Yes, it can. In order to print at any specified scale you need to have the Camera set to Parallel Projection and an Ortho View (i.e. Top) selected.


----------



## RobertMP (12 Jan 2009)

This is exactly what I've been doing the last couple of days 

The printing takes a little understanding but once you are past sketchup oddities it works well. Switching to wireframe view before printing saves some ink too 

I wrote it up here - https://www.ukworkshop.co.uk/forums/view ... hp?t=29055


----------



## ByronBlack (12 Jan 2009)

Robert, thats fantastic, I should have looked at the forum more closely, thats exactly what I was looking for.

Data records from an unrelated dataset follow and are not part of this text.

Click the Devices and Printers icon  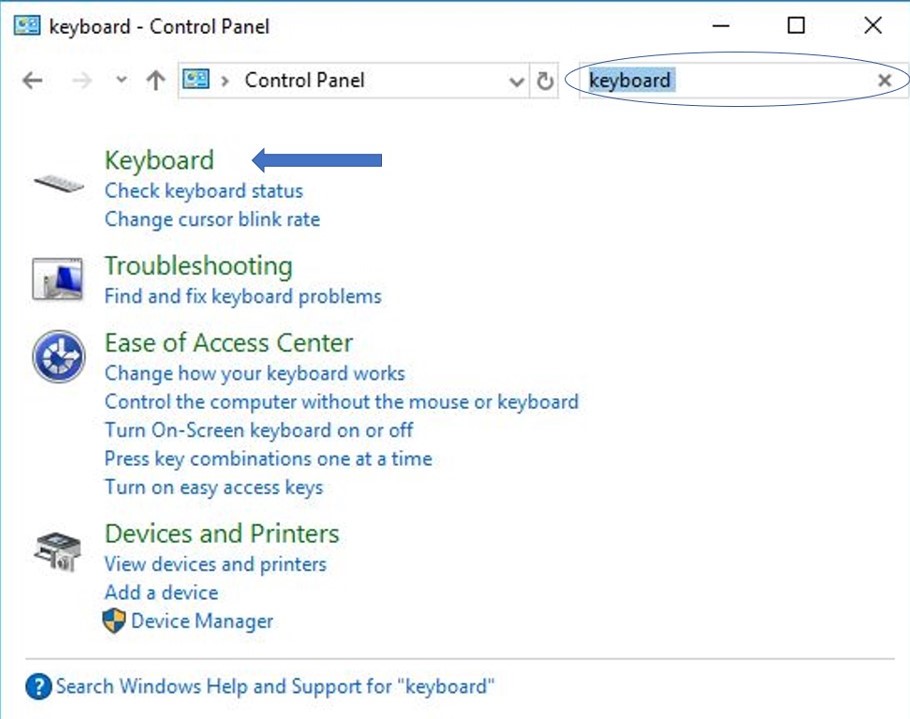[x=58, y=550]
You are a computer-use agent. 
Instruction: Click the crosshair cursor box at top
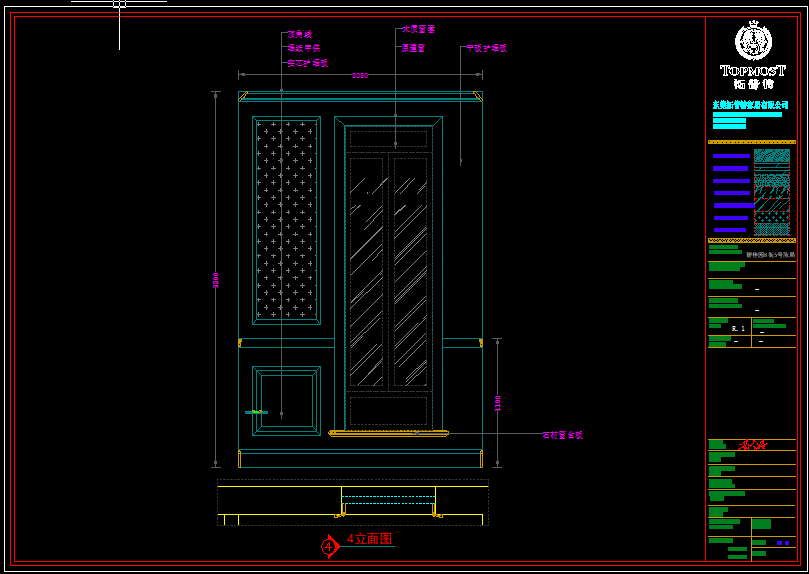[x=119, y=4]
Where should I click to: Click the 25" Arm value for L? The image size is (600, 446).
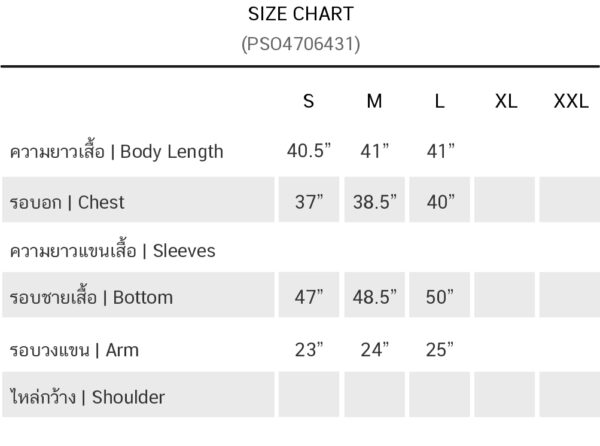tap(440, 350)
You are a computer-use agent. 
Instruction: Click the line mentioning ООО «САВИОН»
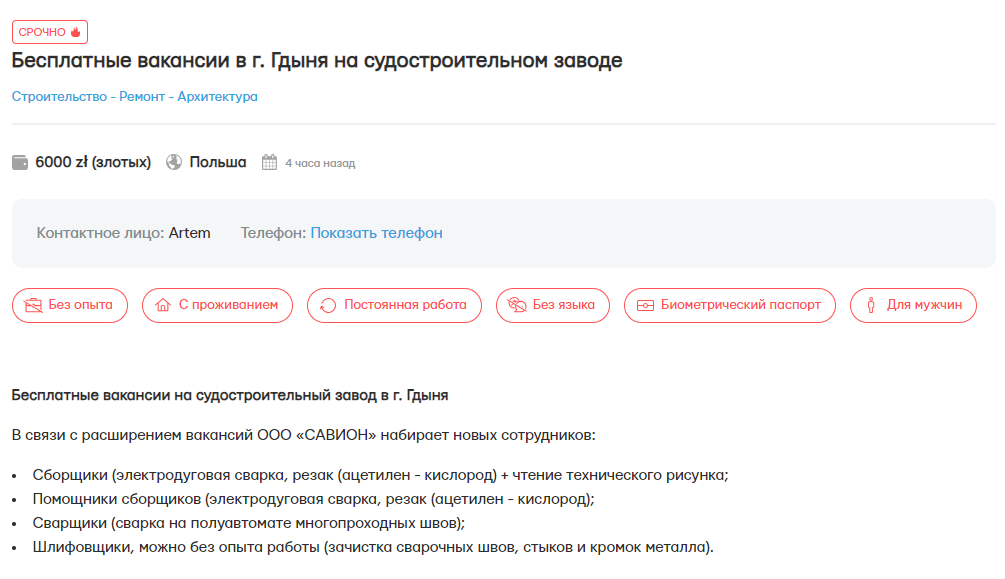pyautogui.click(x=303, y=435)
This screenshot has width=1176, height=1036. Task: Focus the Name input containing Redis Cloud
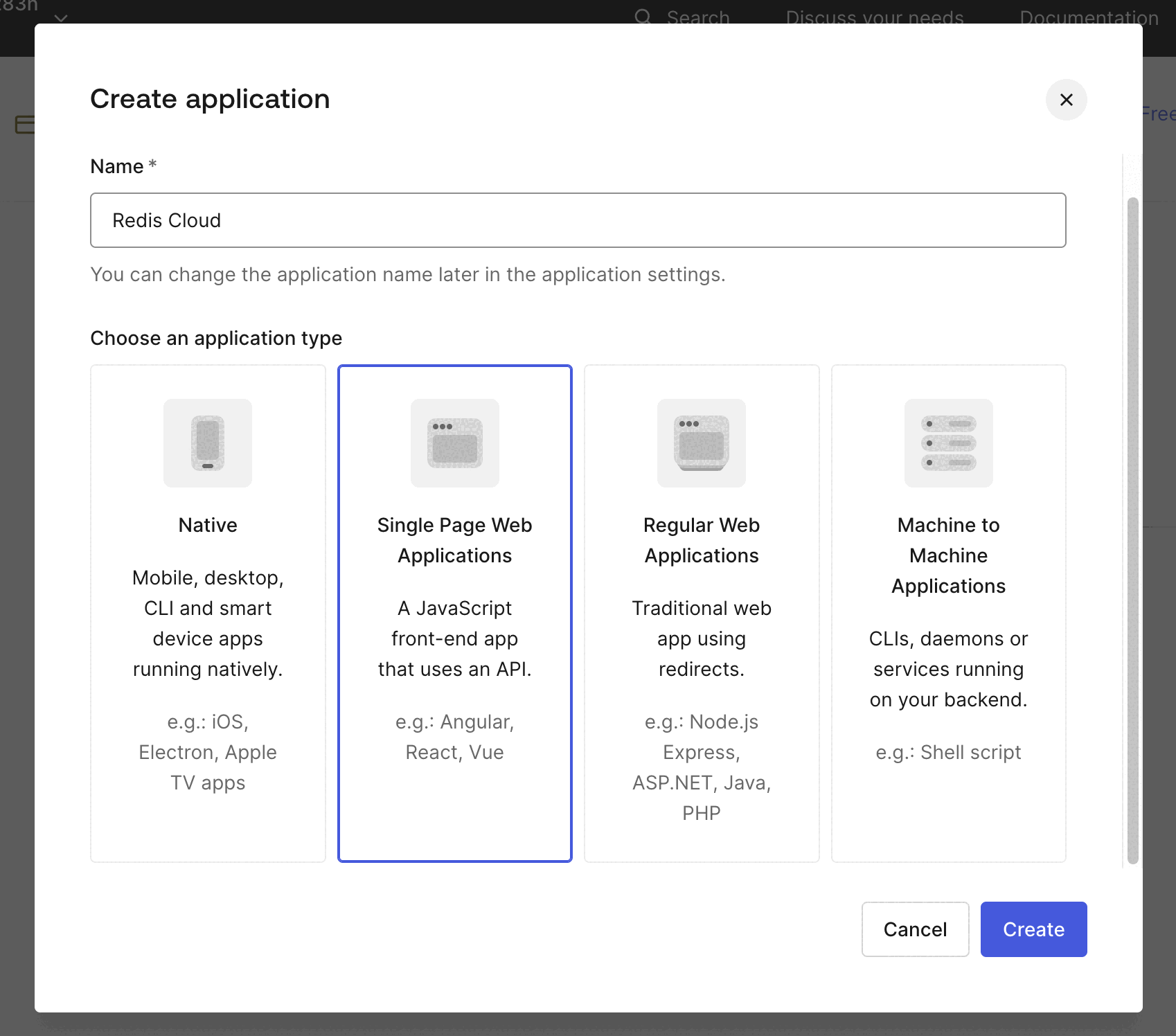tap(578, 220)
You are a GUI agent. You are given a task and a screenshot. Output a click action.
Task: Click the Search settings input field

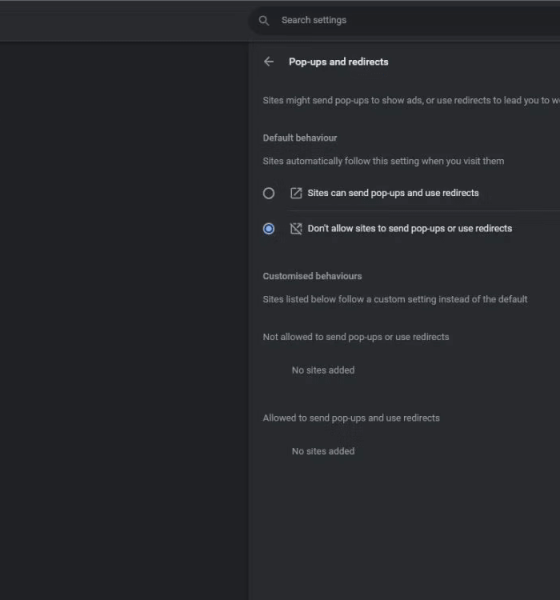tap(405, 20)
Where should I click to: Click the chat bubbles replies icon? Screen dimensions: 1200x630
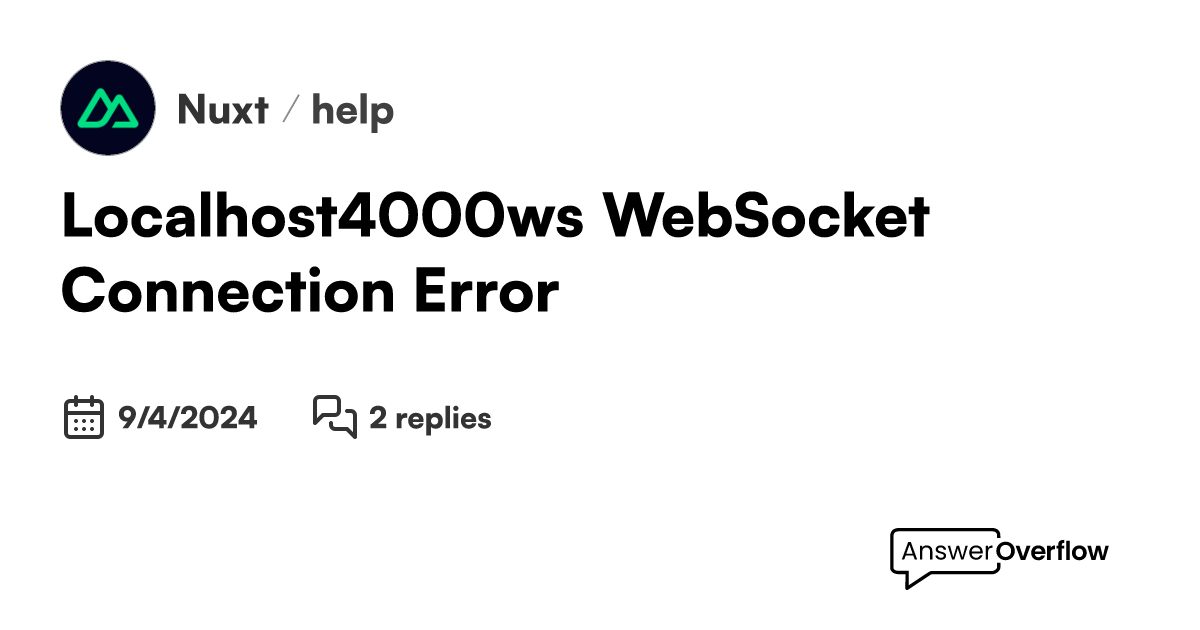(335, 417)
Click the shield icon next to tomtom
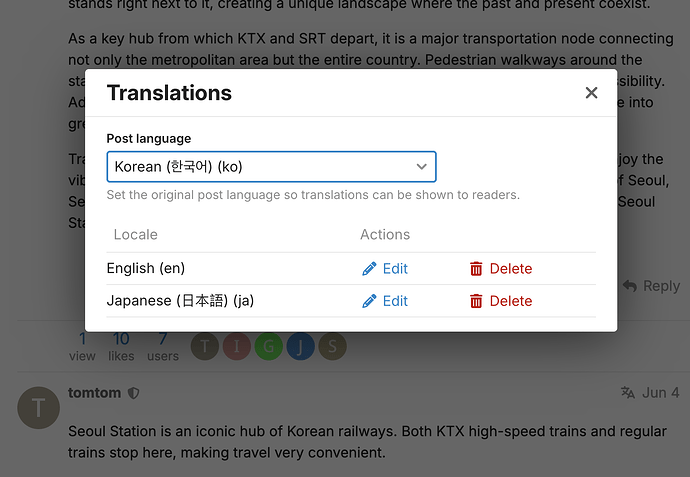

Dave - thanks for the tips.

I've never really got on with sketchup, is there a good tutorial out there that can help me get past my dislike of it? It just feels awkard to me i.e. I can't seem to be able to draw curves or paths exactly how I want them, and then get frustrated that I can't edit a line once it has been drawn, am I missing a function in the program or can that be done also (editing the path of a line once it has been drawn)?

TIA


----------



## RobertMP (12 Jan 2009)

Sketchup needs a different way of thinking to using CAD. I've used AutoCad for years and the transition to sketchup was painful at first. Sketchup is the tool for the job. Persevering and using the online help is the way to learn.

Biggest tip I can give you is forget about layers and every time you draw a new part - even if you may want to edit it later - make your newly drawn collection of lines into a component (select them all then right click and choose make component). Never have anything but components in your drawing. Components are easy to edit, can be moved, copied, mirrored and scaled, and can be easily selected and hidden to make the view of other things clear.
You can also make a mating part by drawing your new piece over some of the detail of an already saved component...and so it goes on. Components is the way to make sketchup easy to use.


----------



## SketchUp Guru (12 Jan 2009)

Good stuff Robert. You've learned well. 

BB, one thing you might consider playing with for your guitars is the Bezier plugin. You set the number of editable points and draw the curve. You can then edit the shape by right clicking and choosing Edit bezier.


----------



## Johnboy (18 Jan 2009)

If you are happier with real CAD then try Alibre Xpress, it is free and has much better tools for modeling and modifying in my opinion.

John


----------